[Collected data]
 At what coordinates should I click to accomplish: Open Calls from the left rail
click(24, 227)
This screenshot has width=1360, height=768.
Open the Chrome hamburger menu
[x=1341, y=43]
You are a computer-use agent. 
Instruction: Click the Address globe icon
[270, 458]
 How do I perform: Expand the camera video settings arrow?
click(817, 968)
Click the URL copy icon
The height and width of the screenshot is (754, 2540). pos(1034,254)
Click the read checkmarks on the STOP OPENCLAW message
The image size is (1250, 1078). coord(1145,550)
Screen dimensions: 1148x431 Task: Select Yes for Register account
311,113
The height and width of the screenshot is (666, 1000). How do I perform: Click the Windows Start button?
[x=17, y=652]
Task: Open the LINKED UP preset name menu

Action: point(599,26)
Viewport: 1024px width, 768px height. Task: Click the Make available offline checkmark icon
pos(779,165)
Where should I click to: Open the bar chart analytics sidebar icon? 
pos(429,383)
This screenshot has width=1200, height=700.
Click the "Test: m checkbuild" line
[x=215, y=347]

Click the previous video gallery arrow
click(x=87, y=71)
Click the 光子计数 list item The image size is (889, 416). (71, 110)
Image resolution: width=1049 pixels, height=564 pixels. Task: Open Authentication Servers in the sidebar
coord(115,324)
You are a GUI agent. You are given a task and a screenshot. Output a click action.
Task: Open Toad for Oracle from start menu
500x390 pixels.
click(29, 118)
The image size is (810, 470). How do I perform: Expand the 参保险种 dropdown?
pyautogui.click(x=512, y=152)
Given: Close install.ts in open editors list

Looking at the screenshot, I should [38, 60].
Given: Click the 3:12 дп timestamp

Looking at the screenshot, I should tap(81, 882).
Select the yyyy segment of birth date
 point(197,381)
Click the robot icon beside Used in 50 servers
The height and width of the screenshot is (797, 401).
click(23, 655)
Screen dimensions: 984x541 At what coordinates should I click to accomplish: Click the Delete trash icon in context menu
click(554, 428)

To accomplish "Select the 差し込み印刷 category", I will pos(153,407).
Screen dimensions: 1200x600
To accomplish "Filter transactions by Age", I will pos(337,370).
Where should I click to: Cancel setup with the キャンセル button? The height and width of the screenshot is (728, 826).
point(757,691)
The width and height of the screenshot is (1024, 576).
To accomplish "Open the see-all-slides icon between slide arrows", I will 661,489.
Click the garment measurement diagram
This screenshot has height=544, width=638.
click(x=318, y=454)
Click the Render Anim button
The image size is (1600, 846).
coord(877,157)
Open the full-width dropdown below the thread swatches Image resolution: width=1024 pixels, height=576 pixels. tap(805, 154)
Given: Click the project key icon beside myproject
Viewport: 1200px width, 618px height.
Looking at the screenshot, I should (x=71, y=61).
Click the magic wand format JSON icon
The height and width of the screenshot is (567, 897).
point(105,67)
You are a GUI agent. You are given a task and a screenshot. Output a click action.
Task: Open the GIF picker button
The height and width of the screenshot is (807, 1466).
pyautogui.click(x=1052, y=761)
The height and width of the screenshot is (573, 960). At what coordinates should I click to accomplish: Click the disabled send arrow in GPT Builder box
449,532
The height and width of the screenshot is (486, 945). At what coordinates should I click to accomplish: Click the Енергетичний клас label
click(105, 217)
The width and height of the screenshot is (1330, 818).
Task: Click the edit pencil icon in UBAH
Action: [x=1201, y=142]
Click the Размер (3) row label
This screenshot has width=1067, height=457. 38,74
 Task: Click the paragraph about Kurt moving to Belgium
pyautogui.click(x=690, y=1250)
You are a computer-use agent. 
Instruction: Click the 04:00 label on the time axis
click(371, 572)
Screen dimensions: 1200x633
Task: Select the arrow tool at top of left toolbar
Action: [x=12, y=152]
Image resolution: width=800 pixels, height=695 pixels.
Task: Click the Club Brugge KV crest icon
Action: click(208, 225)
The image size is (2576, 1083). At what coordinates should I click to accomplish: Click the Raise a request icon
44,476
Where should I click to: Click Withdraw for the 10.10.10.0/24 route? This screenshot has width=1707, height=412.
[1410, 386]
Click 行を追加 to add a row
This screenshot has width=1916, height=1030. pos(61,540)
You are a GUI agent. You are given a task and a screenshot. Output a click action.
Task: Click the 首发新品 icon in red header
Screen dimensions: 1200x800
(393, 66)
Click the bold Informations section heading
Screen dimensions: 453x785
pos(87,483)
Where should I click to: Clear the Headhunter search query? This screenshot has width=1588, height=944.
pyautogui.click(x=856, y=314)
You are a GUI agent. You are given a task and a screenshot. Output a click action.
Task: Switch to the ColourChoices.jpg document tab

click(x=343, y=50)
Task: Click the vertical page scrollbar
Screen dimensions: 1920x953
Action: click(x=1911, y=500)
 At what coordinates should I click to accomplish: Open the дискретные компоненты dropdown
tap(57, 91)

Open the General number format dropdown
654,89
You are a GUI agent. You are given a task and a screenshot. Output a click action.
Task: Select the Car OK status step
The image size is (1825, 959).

◆ **WHAT YOU HAVE TO DO**: Nothing may be left out: return each entry exactly as it reads.

◆ **PROBLEM SOLUTION**:
 At what coordinates should I click to accomplish: Open Calls from the left rail
click(24, 227)
This screenshot has width=1360, height=768.
Open the Chrome hamburger menu
[x=1341, y=43]
You are a computer-use agent. 
Instruction: Click the Address globe icon
[270, 458]
 How do I perform: Expand the camera video settings arrow?
click(817, 968)
Click the URL copy icon
The height and width of the screenshot is (754, 2540). pos(1034,254)
Click the read checkmarks on the STOP OPENCLAW message
The image size is (1250, 1078). coord(1145,550)
Screen dimensions: 1148x431 Task: Select Yes for Register account
311,113
The height and width of the screenshot is (666, 1000). How do I perform: Click the Windows Start button?
[x=17, y=652]
Task: Open the LINKED UP preset name menu

Action: point(599,26)
Viewport: 1024px width, 768px height. Task: Click the Make available offline checkmark icon
pos(779,165)
Where should I click to: Open the bar chart analytics sidebar icon? 
pos(429,383)
This screenshot has width=1200, height=700.
Click the "Test: m checkbuild" line
[x=215, y=347]

Click the previous video gallery arrow
click(x=87, y=71)
Click the 光子计数 list item The image size is (889, 416). (71, 110)
Image resolution: width=1049 pixels, height=564 pixels. Task: Open Authentication Servers in the sidebar
coord(115,324)
You are a GUI agent. You are given a task and a screenshot. Output a click action.
Task: Open Toad for Oracle from start menu
500x390 pixels.
click(29, 118)
The image size is (810, 470). How do I perform: Expand the 参保险种 dropdown?
pyautogui.click(x=512, y=152)
Given: Close install.ts in open editors list

Looking at the screenshot, I should [38, 60].
Given: Click the 3:12 дп timestamp

Looking at the screenshot, I should tap(81, 882).
Select the yyyy segment of birth date
 point(197,381)
Click the robot icon beside Used in 50 servers
The height and width of the screenshot is (797, 401).
click(23, 655)
Screen dimensions: 984x541 At what coordinates should I click to accomplish: Click the Delete trash icon in context menu
click(554, 428)

To accomplish "Select the 差し込み印刷 category", I will pos(153,407).
Screen dimensions: 1200x600
To accomplish "Filter transactions by Age", I will pos(337,370).
Where should I click to: Cancel setup with the キャンセル button? The height and width of the screenshot is (728, 826).
point(757,691)
The width and height of the screenshot is (1024, 576).
To accomplish "Open the see-all-slides icon between slide arrows", I will 661,489.
Click the garment measurement diagram
This screenshot has height=544, width=638.
click(x=318, y=454)
Click the Render Anim button
The image size is (1600, 846).
coord(877,157)
Open the full-width dropdown below the thread swatches Image resolution: width=1024 pixels, height=576 pixels. tap(805, 154)
Given: Click the project key icon beside myproject
Viewport: 1200px width, 618px height.
Looking at the screenshot, I should (x=71, y=61).
Click the magic wand format JSON icon
The height and width of the screenshot is (567, 897).
point(105,67)
You are a GUI agent. You are given a task and a screenshot. Output a click action.
Task: Open the GIF picker button
The height and width of the screenshot is (807, 1466).
pyautogui.click(x=1052, y=761)
The height and width of the screenshot is (573, 960). At what coordinates should I click to accomplish: Click the disabled send arrow in GPT Builder box
449,532
The height and width of the screenshot is (486, 945). At what coordinates should I click to accomplish: Click the Енергетичний клас label
click(105, 217)
The width and height of the screenshot is (1330, 818).
Task: Click the edit pencil icon in UBAH
Action: [x=1201, y=142]
Click the Размер (3) row label
This screenshot has width=1067, height=457. 38,74
 Task: Click the paragraph about Kurt moving to Belgium
pyautogui.click(x=690, y=1250)
You are a computer-use agent. 
Instruction: Click the 04:00 label on the time axis
click(371, 572)
Screen dimensions: 1200x633
Task: Select the arrow tool at top of left toolbar
Action: [x=12, y=152]
Image resolution: width=800 pixels, height=695 pixels.
Task: Click the Club Brugge KV crest icon
Action: click(208, 225)
The image size is (2576, 1083). At what coordinates should I click to accomplish: Click the Raise a request icon
44,476
Where should I click to: Click Withdraw for the 10.10.10.0/24 route? This screenshot has width=1707, height=412.
[1410, 386]
Click 行を追加 to add a row
This screenshot has width=1916, height=1030. pos(61,540)
You are a GUI agent. You are given a task and a screenshot. Output a click action.
Task: Click the 首发新品 icon in red header
Screen dimensions: 1200x800
(393, 66)
Click the bold Informations section heading
Screen dimensions: 453x785
pos(87,483)
Where should I click to: Clear the Headhunter search query? This screenshot has width=1588, height=944.
pyautogui.click(x=856, y=314)
You are a GUI agent. You are given a task and a screenshot. Output a click action.
Task: Switch to the ColourChoices.jpg document tab

click(x=343, y=50)
Task: Click the vertical page scrollbar
Screen dimensions: 1920x953
Action: click(x=1911, y=500)
 At what coordinates should I click to accomplish: Open the дискретные компоненты dropdown
tap(57, 91)

Open the General number format dropdown
654,89
You are a GUI agent. You are given a task and a screenshot. Output a click action.
Task: Select the Car OK status step
The image size is (1825, 959).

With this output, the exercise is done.